[Data provided]:
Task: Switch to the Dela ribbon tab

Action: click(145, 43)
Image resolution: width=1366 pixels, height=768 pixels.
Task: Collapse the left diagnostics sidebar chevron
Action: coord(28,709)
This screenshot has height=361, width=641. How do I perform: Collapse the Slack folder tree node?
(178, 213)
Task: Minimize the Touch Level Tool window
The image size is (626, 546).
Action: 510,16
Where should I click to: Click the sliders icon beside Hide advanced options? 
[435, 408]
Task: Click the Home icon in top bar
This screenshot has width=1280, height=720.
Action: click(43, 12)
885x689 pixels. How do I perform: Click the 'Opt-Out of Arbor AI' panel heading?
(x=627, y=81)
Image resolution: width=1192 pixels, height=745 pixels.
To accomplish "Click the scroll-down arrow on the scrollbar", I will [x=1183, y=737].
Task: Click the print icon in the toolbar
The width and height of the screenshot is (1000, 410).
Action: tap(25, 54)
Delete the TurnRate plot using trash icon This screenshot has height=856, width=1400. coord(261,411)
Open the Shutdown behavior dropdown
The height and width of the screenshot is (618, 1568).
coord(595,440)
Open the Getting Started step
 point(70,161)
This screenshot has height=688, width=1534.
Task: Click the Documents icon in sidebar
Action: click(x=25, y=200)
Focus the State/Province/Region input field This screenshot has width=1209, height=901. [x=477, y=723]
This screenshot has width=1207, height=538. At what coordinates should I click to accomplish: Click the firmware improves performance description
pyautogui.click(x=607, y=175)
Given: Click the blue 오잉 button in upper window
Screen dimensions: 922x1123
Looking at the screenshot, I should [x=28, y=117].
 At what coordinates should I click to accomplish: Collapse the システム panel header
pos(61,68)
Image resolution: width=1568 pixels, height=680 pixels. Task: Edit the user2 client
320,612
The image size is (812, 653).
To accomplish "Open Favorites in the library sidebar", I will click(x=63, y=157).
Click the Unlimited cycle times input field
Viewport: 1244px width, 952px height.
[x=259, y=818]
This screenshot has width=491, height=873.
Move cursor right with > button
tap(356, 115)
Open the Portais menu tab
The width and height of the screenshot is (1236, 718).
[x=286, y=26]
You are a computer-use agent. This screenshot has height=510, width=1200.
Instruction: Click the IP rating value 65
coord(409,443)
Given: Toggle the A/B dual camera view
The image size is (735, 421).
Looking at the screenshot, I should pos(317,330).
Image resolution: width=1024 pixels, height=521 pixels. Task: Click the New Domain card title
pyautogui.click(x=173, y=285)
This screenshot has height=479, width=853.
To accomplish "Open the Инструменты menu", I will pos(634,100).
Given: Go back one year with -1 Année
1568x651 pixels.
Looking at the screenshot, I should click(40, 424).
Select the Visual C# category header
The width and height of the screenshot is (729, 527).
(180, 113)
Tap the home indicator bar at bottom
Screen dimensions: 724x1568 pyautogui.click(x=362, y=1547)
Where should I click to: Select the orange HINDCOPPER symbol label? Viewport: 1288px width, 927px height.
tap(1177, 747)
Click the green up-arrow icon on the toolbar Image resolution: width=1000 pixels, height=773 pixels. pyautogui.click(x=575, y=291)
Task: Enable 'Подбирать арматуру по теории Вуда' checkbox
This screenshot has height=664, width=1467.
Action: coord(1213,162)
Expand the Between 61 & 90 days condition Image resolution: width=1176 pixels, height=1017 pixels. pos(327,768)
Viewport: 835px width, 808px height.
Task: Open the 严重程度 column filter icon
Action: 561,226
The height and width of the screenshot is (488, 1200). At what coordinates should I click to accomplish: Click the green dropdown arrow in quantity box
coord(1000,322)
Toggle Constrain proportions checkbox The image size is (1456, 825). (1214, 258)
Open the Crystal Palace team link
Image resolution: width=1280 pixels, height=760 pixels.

[Activity]: Among the entries above, how many lines include the word "input"? Reply with the number only.

[Reply to the task]: 2